[How to complete this task]
Please turn the material below into a numbered list, covering everything from the line containing "The height and width of the screenshot is (425, 739)." down to the line containing "at (323, 859).", both lines included, and skipping any blank lines.

[Data in this exercise]
•••••

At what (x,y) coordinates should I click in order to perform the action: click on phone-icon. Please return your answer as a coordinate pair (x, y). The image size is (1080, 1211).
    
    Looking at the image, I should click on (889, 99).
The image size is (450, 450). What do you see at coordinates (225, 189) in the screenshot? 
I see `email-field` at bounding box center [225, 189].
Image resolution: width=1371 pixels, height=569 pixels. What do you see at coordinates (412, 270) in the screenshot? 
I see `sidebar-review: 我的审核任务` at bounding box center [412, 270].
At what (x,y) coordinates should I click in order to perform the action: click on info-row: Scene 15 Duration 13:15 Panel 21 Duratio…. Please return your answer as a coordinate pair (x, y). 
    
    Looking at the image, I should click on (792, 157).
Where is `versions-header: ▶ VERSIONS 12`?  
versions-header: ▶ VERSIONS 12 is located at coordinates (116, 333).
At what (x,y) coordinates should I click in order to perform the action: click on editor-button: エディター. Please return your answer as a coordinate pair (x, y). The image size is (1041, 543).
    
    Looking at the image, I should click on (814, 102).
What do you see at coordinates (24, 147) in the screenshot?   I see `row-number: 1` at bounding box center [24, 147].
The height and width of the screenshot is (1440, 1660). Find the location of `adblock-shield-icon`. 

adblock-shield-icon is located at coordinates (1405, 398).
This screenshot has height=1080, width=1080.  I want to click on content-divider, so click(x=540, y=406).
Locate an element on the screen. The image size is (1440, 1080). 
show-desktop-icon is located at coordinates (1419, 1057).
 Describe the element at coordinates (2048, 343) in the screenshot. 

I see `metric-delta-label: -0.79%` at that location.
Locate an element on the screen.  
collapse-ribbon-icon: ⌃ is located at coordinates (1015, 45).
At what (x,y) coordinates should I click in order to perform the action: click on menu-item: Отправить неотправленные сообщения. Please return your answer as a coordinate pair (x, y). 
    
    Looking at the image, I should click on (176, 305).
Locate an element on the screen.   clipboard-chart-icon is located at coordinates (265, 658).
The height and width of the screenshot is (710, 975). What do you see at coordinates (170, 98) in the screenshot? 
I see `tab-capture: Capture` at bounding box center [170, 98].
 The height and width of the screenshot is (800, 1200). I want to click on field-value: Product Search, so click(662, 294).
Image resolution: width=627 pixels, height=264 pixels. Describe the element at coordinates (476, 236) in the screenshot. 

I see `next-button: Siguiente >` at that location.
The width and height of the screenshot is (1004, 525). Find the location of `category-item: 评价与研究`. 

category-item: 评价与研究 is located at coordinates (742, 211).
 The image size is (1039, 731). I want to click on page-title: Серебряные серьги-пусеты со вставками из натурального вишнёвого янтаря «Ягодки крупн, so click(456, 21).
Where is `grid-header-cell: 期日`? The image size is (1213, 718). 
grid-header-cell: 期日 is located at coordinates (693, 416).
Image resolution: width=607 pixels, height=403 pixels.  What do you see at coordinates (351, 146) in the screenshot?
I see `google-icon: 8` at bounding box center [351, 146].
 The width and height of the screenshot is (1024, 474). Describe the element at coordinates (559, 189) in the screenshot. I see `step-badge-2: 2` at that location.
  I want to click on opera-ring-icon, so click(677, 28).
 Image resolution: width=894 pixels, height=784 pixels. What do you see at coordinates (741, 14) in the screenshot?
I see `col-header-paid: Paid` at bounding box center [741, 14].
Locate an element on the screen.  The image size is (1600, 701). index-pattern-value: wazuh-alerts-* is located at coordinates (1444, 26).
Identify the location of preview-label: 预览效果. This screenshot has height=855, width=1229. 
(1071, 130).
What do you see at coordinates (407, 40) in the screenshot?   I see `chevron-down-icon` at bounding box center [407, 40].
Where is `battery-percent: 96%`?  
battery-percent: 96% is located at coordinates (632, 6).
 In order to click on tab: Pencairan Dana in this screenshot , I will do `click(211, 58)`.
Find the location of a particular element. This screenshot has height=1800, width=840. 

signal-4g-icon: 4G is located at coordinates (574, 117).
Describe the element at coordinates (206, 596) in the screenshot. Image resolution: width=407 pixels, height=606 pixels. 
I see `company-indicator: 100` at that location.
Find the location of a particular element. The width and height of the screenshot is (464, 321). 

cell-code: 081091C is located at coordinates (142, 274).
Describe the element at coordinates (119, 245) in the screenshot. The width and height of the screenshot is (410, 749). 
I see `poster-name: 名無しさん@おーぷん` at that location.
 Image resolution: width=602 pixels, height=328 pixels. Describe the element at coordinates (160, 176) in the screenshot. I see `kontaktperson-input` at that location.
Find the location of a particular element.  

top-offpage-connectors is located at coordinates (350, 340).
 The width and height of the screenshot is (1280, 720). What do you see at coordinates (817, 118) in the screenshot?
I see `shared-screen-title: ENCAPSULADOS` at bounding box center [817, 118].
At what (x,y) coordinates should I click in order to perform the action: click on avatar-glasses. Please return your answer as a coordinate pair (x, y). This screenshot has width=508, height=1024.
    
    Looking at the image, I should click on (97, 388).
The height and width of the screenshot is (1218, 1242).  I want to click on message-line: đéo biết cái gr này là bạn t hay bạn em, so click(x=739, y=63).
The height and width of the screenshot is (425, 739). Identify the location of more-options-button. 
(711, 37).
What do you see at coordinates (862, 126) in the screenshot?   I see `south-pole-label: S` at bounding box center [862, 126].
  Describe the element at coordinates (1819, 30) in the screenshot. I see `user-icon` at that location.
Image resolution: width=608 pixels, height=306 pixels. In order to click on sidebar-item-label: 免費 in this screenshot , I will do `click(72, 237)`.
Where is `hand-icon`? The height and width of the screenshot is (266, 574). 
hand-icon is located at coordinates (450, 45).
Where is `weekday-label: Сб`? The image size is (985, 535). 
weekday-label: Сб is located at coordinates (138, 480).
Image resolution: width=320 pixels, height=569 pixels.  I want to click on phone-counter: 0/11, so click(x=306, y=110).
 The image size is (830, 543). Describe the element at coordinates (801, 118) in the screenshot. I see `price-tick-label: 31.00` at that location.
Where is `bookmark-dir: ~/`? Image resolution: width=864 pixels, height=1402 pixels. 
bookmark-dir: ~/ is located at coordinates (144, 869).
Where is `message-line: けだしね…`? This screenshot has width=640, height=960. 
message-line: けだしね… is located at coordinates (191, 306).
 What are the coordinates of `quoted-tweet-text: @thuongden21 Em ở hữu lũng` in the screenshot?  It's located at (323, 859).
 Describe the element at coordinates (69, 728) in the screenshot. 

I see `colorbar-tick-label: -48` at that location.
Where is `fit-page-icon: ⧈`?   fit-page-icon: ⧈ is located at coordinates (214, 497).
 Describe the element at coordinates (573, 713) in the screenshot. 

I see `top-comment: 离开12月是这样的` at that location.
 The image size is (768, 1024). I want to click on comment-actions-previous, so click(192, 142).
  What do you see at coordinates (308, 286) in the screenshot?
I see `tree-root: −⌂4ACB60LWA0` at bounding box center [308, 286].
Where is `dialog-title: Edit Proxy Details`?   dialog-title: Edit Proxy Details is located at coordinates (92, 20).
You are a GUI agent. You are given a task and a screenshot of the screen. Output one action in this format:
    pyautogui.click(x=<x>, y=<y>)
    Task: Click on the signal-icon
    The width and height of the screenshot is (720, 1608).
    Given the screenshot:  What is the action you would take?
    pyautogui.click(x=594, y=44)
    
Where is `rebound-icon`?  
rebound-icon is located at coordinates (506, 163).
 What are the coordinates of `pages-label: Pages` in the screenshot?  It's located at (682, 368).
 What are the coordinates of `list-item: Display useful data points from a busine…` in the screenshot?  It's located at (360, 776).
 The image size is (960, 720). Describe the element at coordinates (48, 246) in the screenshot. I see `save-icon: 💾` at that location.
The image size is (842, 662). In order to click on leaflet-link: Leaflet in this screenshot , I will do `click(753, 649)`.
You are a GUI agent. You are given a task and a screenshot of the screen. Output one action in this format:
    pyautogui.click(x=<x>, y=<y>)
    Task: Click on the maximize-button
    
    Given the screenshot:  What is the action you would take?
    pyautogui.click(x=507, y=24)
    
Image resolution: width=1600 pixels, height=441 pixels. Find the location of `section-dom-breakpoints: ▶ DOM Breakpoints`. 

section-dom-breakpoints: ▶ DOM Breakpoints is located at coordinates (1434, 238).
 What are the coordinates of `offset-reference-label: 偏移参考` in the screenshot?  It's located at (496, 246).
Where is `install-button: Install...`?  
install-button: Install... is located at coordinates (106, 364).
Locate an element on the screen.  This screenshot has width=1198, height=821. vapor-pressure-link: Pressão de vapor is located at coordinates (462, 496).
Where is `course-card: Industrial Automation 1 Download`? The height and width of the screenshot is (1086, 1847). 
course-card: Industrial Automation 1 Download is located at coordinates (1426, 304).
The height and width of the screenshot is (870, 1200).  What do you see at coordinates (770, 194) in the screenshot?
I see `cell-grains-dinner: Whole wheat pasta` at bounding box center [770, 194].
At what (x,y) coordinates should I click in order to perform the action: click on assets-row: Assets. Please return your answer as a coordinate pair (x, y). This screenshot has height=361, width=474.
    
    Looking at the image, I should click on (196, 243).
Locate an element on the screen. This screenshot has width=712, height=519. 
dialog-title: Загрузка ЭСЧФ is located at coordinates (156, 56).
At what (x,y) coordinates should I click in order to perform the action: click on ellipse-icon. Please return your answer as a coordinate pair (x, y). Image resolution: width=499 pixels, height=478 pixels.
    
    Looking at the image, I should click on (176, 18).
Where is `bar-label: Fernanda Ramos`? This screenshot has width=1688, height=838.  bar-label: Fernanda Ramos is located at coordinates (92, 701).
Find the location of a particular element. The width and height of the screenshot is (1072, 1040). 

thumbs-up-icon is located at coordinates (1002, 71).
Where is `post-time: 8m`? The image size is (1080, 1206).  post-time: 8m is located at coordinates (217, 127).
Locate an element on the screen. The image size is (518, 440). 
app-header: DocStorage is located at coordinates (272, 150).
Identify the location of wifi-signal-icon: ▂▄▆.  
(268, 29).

•••••

[Task answer]
1. The height and width of the screenshot is (425, 739). Identify the location of more-options-button. 
2. (711, 37).
3. What do you see at coordinates (862, 126) in the screenshot?   I see `south-pole-label: S` at bounding box center [862, 126].
4.   Describe the element at coordinates (1819, 30) in the screenshot. I see `user-icon` at that location.
5. Image resolution: width=608 pixels, height=306 pixels. In order to click on sidebar-item-label: 免費 in this screenshot , I will do `click(72, 237)`.
6. Where is `hand-icon`? The height and width of the screenshot is (266, 574). 
7. hand-icon is located at coordinates (450, 45).
8. Where is `weekday-label: Сб`? The image size is (985, 535). 
9. weekday-label: Сб is located at coordinates (138, 480).
10. Image resolution: width=320 pixels, height=569 pixels.  I want to click on phone-counter: 0/11, so click(x=306, y=110).
11.  The image size is (830, 543). Describe the element at coordinates (801, 118) in the screenshot. I see `price-tick-label: 31.00` at that location.
12. Where is `bookmark-dir: ~/`? Image resolution: width=864 pixels, height=1402 pixels. 
13. bookmark-dir: ~/ is located at coordinates (144, 869).
14. Where is `message-line: けだしね…`? This screenshot has width=640, height=960. 
15. message-line: けだしね… is located at coordinates (191, 306).
16.  What are the coordinates of `quoted-tweet-text: @thuongden21 Em ở hữu lũng` in the screenshot?  It's located at (323, 859).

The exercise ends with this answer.